I'm also not sure whether SO_SNDBUF might be an issue. If the send buffer is full it won't accept any data. I'm not sure what happens in such case, the socket could either block or throw an IOException. If it's the exception, then the socket gets closed and reopened what could cause package loss.

koeff · 2016-10-05T17:06:27Z

Ok, I'll try to explain the problem (sorry for my English).
I used logstash-gelf in one project, and sometimes there are errors in the graylog's logs:
2016-09-22T10:24:10.039+03:00 ERROR [DecodingProcessor] Error processing message RawMessage{id=56e8539a-8089-11e6-ae01-002590da0246, journalOffset=-9223372036854775808, codec=gelf, payloadSize=1298, timestamp=2016-09-22T05:56:43.832Z, remoteAddress=/192.168.1.12:43523} com.fasterxml.jackson.core.JsonParseException: Unexpected character ('_' (code 95)): was expecting a colon to separate field name and value at [Source: {"_Severity":"INFO","short_message":"...

So I made research. sniffed traffic from application (which used logstash-gelf) and found, that some gelf messages are broken. This occurs then application sends a lot of messages in a short time.
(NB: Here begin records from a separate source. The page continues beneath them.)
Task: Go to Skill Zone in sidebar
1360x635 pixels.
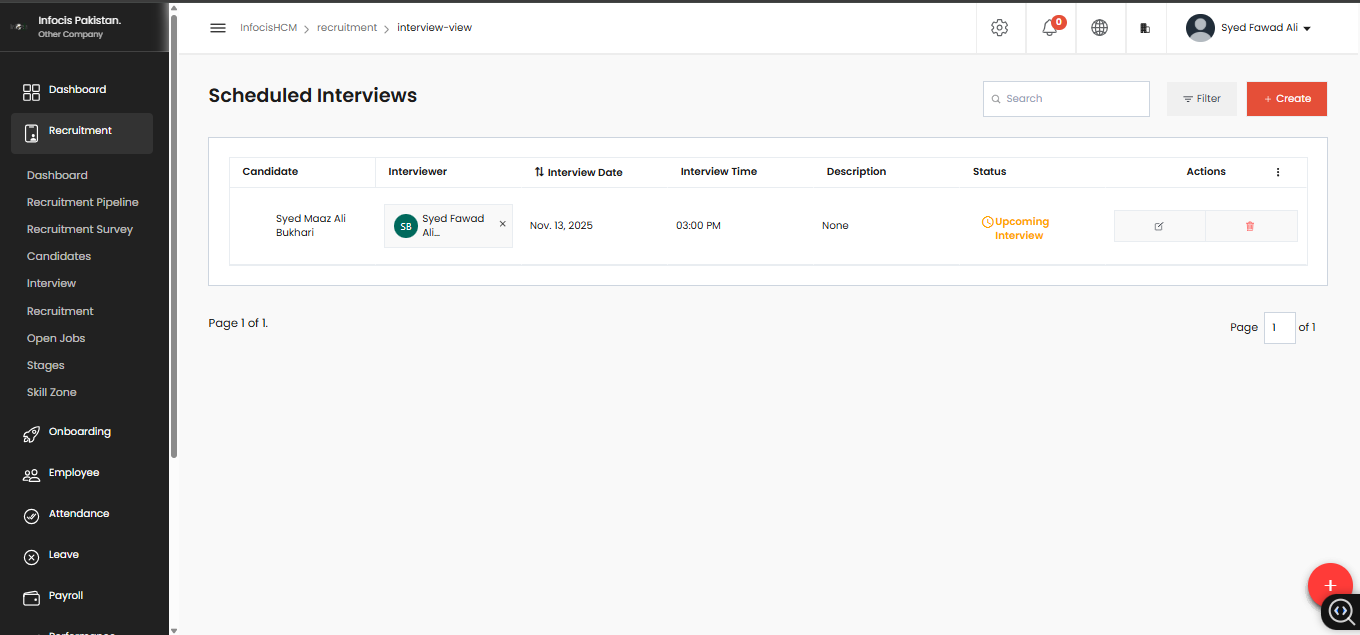Action: (52, 392)
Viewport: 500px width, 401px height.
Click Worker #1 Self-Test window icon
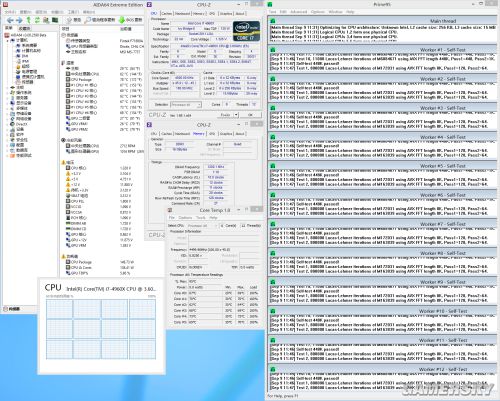point(273,50)
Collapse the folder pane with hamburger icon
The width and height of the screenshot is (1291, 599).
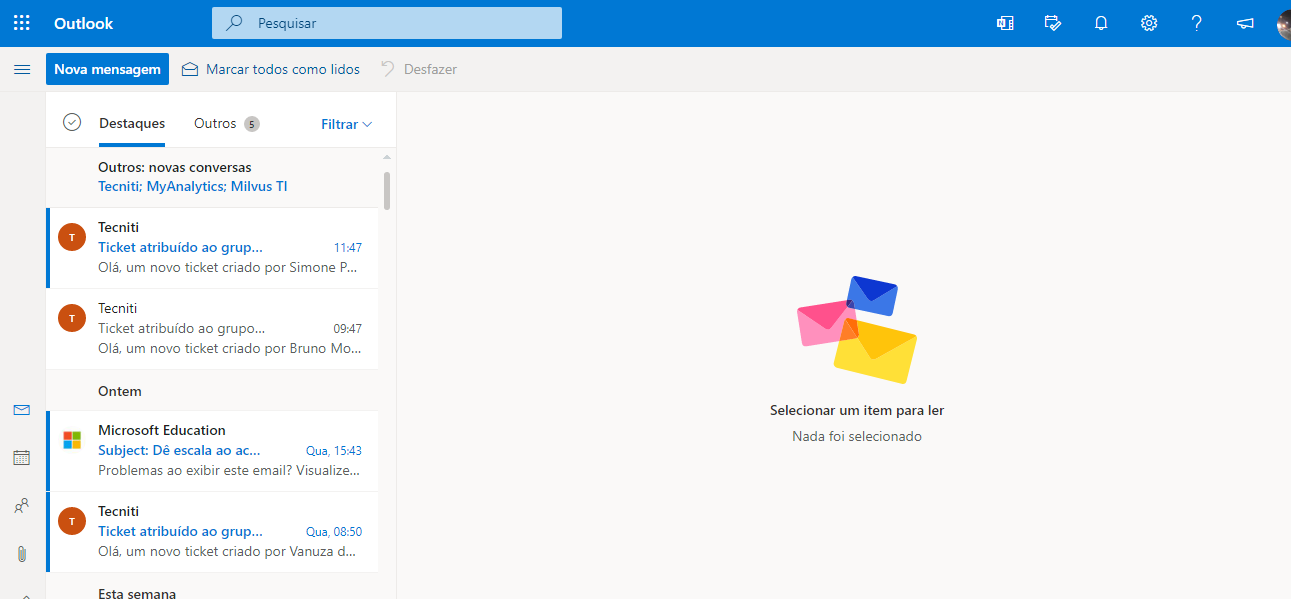point(22,69)
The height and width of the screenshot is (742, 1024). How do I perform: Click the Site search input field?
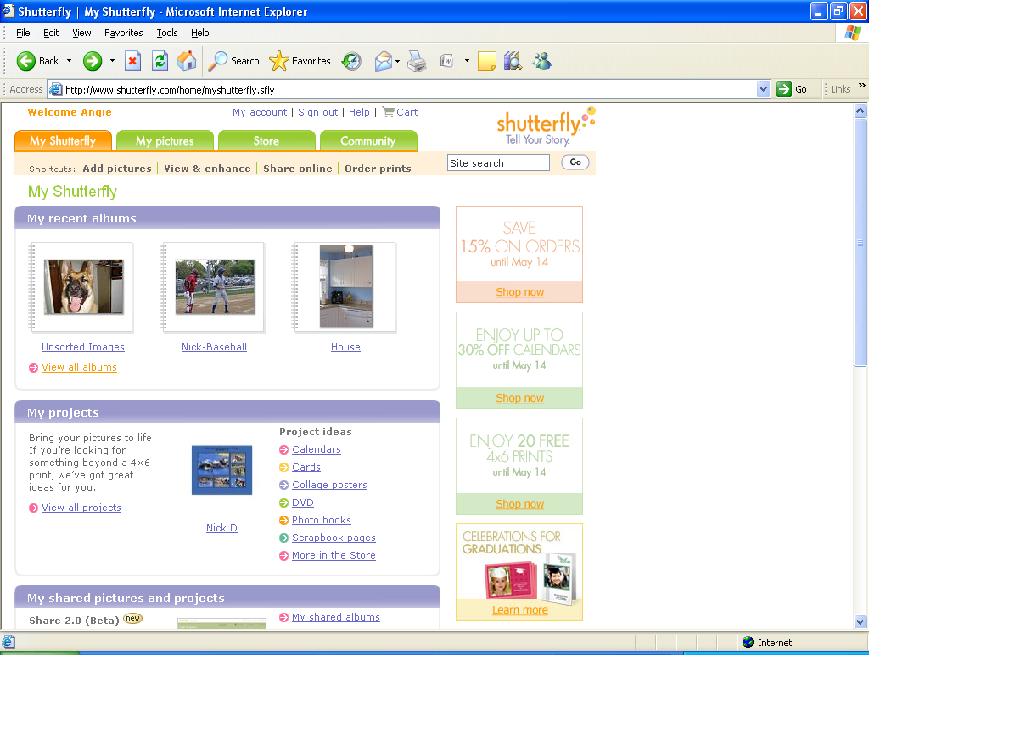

Usually it looked like one incomplete gelf message and next complete gelf message like this:
{"_Severity":"INFO","short_messa{"_Severity":"INFO","short_message":"...<complete gelf message>}

Yes. SocketChannelImpl synchronizes writes internally. But GelfTCPSender uses socketChannel in non-blocking mode (socketChannel.configureBlocking(false);). Javadoc of write method says: "...Some types of channels, depending upon their state, may write only some of the bytes or possibly none at all. A socket channel in non-blocking mode, for example, cannot write any more bytes than are free in the socket's output buffer."
socketChannel.write(byteBuffer) - in non-blocking mode it does not guarantee, that all buffer data will be written.

Writing to socketChannel in loop doesn't solve multiple thread log writers problem. Example: one thread can write a piece of gelf message, then another thread writes own piece of gelf message and then first thread completes writing it gelf message - this two messages blended, stream of gelf messages brokes. To separate multiple gelf writers I used synchronization. We cann't start writing next gelf message to socket before complete writing previous gelf message.

If the send buffer is full it won't accept any data. I'm not sure what happens in such case, the socket could either block or throw an IOException

In non-blocking mode nothing happens. We write as much bytes as possible, and when send buffer fills GelfTCPSender doesn't try to write remaining data in the buffer.

In this PR there is one possible issue fix, most importantly - the idea, may be there is any better solution.

mp911de · 2016-10-05T17:32:05Z

Awesome, thanks for the explanation. Don't worry about your English, it's really good.

So the solution is to make sure that all bytes from the buffer are written and the buffer does not contain any remaining bytes? Message loss could then also happen if the buffer is smaller than the message (say 100 bytes output buffer and 110 message bytes). I will do further investigation on this issue to find out how to fix all affected senders.

koeff · 2016-10-05T18:08:09Z

Yes.
First thing is checking (in non-blocking mode) that all data was written to socket and byteBuffer does not contain remaining bytes.

And second thing - synchronization multiple threads, so only one thread writes gelf message. Another threads should not start writing to a socket, while first thread is not finished writing it's gelf message.

Loss of messages due to buffer size - is at least predictable behavior. We just need to remember about this option.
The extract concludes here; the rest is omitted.